YOUR OBJECTIVE
Echo the lines starting at the line containing "The height and" and ending at the line containing "coord(1322,154)", and leave the pictures out of your answer.

THE DATA
+ + +
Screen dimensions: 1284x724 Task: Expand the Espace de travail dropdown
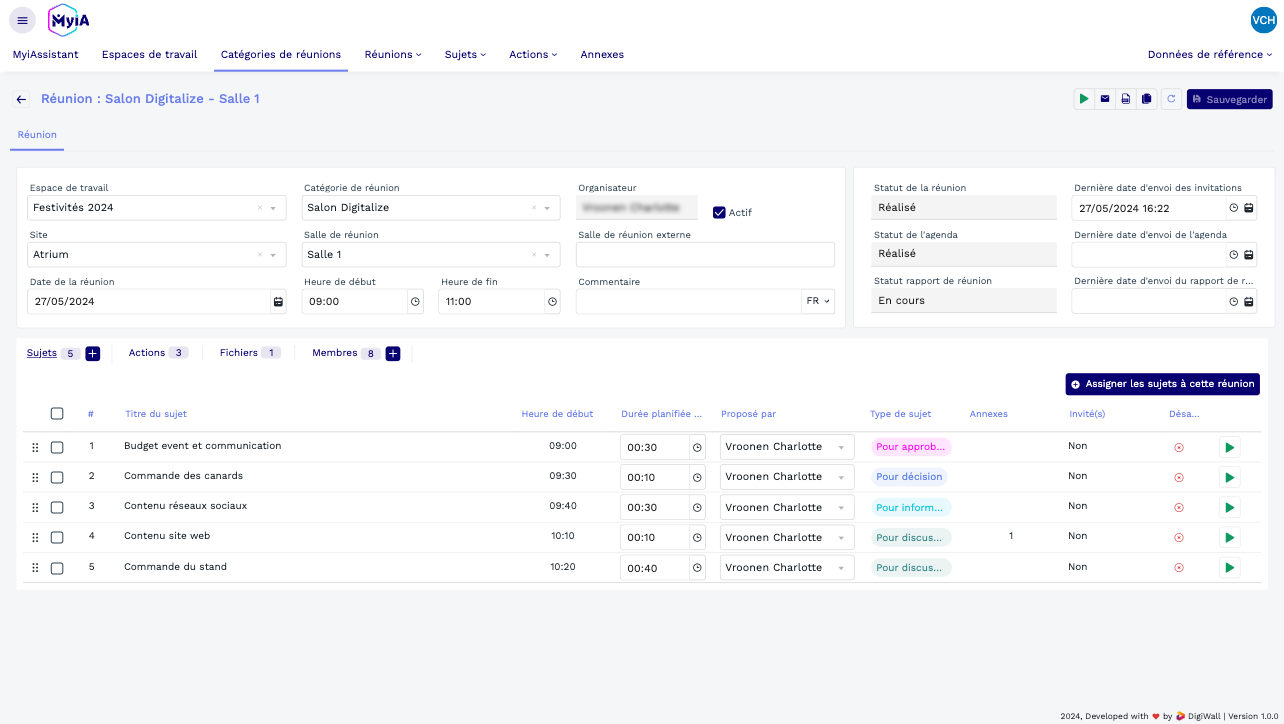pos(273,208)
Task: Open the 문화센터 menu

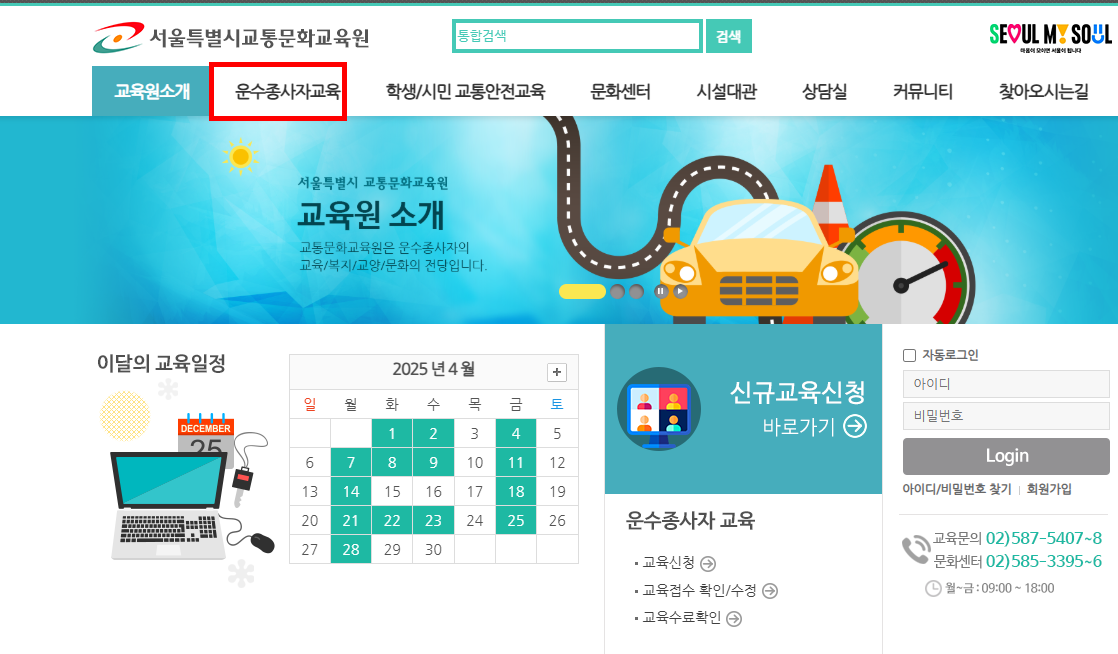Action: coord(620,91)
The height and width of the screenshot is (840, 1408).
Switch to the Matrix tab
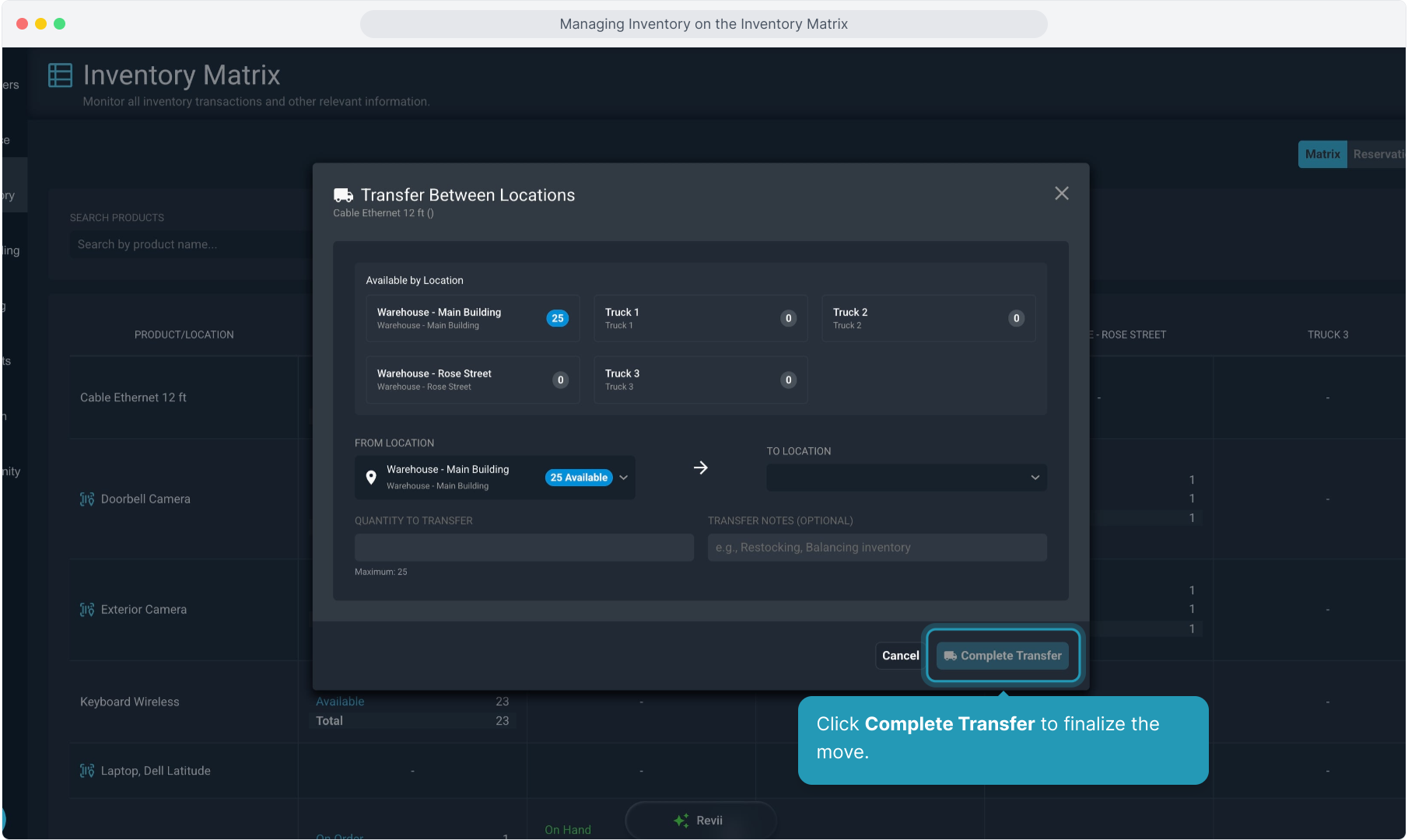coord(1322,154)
+ + +
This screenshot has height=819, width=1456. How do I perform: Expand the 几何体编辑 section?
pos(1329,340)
+ + +
RESPONSE
The height and width of the screenshot is (840, 1408).
Switch to the Matrix tab
coord(1322,154)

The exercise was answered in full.